For your convenience, the substance of the Staff’s comments has been restated below. The Registrant’s responses to each comment are set out immediately under the restated comment. Defined terms, unless otherwise defined herein, have the meanings given them in the Registration Statement.
Comment No. 1: Please provide the accounting survivor analysis for the Reorganizations.
Response: The following is an analysis concluding the accounting and performance survivor for each Reorganization. The analysis is based on guidance provided by the Accounting Policy Subcommittee of the Accounting/Treasurer’s Committee of the Investment Company Institute (“ICI”) in a white paper on fund mergers dated March 1, 2004, regarding accounting survivors (“ICI White Paper”). The ICI White Paper seeks to capture and consolidate applicable industry guidance on the subject. The ICI White Paper
identifies the following factors, in order of relative importance, to apply in determining the proper accounting surviving entity:
NEW YORK WASHINGTON PARIS LONDON MILAN ROME FRANKFURT BRUSSELS
in alliance with Dickson Minto W.S., London and Edinburgh
Jim O’Connor, Esq.
August 19, 2009
Page 2
Portfolio Management: One of the primary factors in determining the accounting survivor is the surviving management structure. The Large-Cap Growth Portfolio and Blue Chip Growth Fund are both currently advised by SAAMCo and managed by John Massey, Senior Vice President at SAAMCo. The Disciplined Growth Fund is advised by SAAMCo and managed by Brendan Voege, Vice President and quantitative and portfolio analyst at SAAMCo. SAAMCo will continue to serve as the investment adviser to the Combined Fund and John Massey will continue to serve as the portfolio manager of the Combined Fund following the Reorganizations.
Portfolio Composition: The Combined Fund will be managed in accordance with the investment objectives, policies and restrictions of the Large-Cap Growth Portfolio and thus it is anticipated that the portfolio composition of the Combined Fund will most resemble that of the historical portfolio composition structure of the Large-Cap Growth Portfolio.

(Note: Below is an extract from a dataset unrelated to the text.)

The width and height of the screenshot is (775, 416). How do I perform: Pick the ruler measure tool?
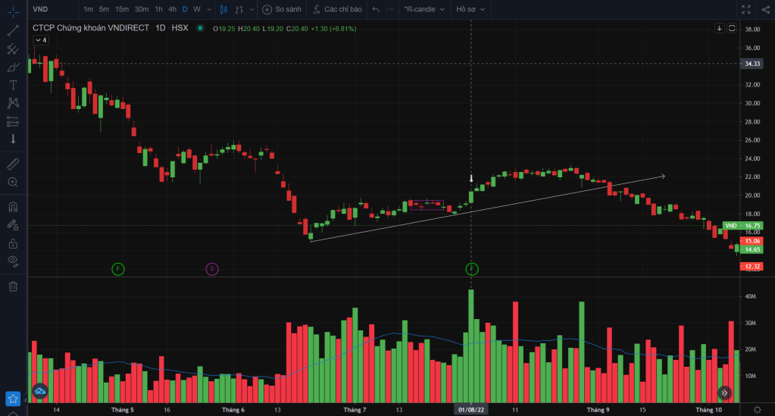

Investment Objectives, Policies and Restrictions: The investment objectives of the Large-Cap Growth Portfolio, Blue Chip Growth Fund and Disciplined Growth Fund are similar. The Large-Cap Growth Portfolio seeks long-term growth of capital. The Blue Chip Growth Fund and Disciplined Growth Fund each seek capital appreciation. Each Fund follows a “growth” oriented philosophy; however, the Funds may use different investment strategies to achieve their respective goals. The primary differences in the principal investment strategies of each Fund are highlighted in the Registration Statement on pages 8-11 of the Combined Proxy Statement/Prospectus under “Investment Objectives and Principal Investment Strategies.” The investment objectives, policies and restrictions of the Large-Cap Growth Portfolio will be those of the Combined Fund.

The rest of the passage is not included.